74: When Christmas Time is Hard
In this heartfelt bonus episode of the Make More Love Podcast, Ellen Dorian addresses the complex emotions that can arise during the Christmas season, especially for those who feel isolated, disconnected, or out-of-step with the festivities. Drawing from personal experiences and real client stories, Ellen offers compassionate strategies for coping with holiday loneliness, respecting individual traditions, and rebuilding meaningful connections—both with ourselves and those we love.

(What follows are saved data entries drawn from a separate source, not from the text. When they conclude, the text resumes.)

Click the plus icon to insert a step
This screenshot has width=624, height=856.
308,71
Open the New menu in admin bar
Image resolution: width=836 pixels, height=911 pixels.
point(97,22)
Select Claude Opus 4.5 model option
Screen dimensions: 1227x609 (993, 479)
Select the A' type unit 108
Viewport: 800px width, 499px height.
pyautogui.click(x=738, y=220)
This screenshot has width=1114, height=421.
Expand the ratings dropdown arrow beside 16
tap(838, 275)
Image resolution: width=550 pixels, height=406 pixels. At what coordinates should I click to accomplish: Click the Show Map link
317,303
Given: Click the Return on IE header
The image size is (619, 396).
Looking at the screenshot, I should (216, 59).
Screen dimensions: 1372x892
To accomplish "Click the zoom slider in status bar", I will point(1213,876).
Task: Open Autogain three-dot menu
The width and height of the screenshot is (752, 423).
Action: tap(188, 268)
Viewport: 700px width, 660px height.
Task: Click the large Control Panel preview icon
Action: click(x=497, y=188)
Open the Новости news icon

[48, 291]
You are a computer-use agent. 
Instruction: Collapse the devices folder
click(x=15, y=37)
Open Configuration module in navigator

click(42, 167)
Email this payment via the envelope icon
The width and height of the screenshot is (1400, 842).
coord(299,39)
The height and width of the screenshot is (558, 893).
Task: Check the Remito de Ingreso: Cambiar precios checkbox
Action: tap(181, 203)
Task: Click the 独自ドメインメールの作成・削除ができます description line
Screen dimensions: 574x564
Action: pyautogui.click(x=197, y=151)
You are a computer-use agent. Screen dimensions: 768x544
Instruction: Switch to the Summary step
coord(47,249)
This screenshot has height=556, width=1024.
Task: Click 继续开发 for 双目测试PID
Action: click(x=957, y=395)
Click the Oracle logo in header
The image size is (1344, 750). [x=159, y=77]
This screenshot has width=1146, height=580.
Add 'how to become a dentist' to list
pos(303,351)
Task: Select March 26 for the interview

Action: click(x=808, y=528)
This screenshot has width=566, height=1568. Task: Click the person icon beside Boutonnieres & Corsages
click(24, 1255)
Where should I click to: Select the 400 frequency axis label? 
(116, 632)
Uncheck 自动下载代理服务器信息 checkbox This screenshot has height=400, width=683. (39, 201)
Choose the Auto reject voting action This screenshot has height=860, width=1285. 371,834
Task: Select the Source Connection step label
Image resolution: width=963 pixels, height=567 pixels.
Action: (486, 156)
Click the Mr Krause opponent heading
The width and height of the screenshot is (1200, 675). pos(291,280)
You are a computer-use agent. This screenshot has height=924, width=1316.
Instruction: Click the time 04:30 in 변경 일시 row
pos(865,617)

Part 1: Navigating the Overwhelm and Outside Expectations
Ellen opens the episode by acknowledging the saturation and pressures of the Christmas season, emphasizing that not everyone celebrates—and for many, the unrelenting holiday messaging can feel isolating or invalidating. She shares her own childhood memories of cross-cultural celebrations and discusses how differing traditions, loss, and changes in family dynamics can leave people feeling invisible or alone.
Part 2: Reclaiming the Holidays Through Intention and Small Rituals
After describing her personal struggles with grief and holiday disconnect, Ellen outlines how she slowly rebuilt her relationship with the season by honoring her feelings, embracing gratitude and generosity, and establishing new, personally meaningful holiday rituals—like joining a caroling group, creating her own movie traditions, or starting small annual rituals just for herself.
Part 3: Connection, Grace, and Taking Action—For Yourself and Others
Ellen addresses the unique isolation that successful business owners and those in disconnected relationships may experience. She offers a powerful exercise: identifying and fulfilling a childhood wish for yourself (and possibly your partner) to foster reconnection and healing. The episode closes with an appeal for listeners to reach out to those who might be alone, and a reminder that support is available—both through community (like Andy Grant’s virtual hangout) and professional crisis lines.
Key Takeaways:
- Holiday loneliness is real, whether you celebrate or not, and your feelings are valid.
- Small, intentional changes—like creating a new tradition or reaching out to someone else—can slowly restore a sense of joy and belonging.
- Giving yourself (and your partner) a “lost” gift from childhood can be a surprisingly meaningful way to reconnect with the spirit of the season.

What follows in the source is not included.